==== INFORMATION SUPPLIED

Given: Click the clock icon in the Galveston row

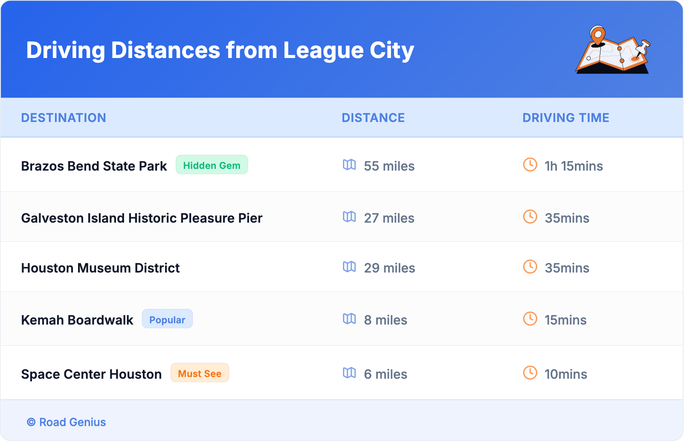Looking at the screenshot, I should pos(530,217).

========
==== INFORMATION SUPPLIED

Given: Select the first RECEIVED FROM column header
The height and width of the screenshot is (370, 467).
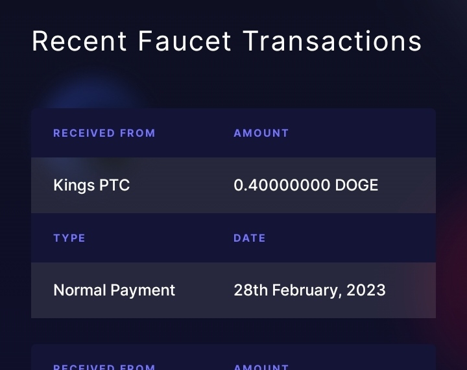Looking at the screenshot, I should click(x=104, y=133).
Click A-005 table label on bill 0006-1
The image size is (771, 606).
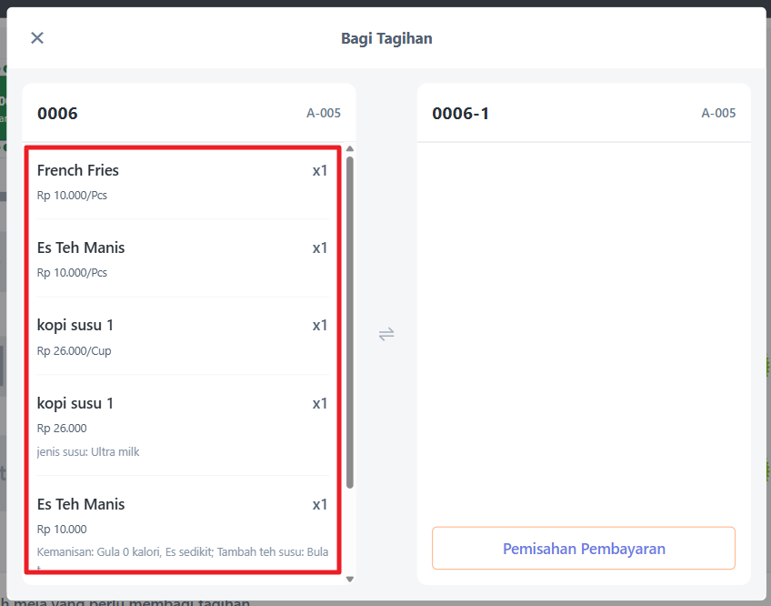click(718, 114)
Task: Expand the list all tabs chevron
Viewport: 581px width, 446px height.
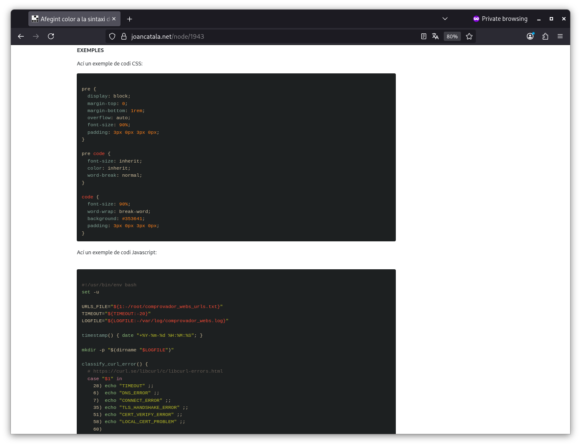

========

• YOUR ASSIGNMENT: For this exercise, reproduce exactly the lines of the records above from the one with "Given: Select the" up to and including the one with "Viewport: 581px width, 446px height.", without pictures.

• SOLUTION TO THIS EXERCISE:
Given: Select the first RECEIVED FROM column header
The height and width of the screenshot is (370, 467).
Looking at the screenshot, I should click(x=104, y=133).
Click A-005 table label on bill 0006-1
The image size is (771, 606).
click(718, 114)
Task: Expand the list all tabs chevron
Viewport: 581px width, 446px height.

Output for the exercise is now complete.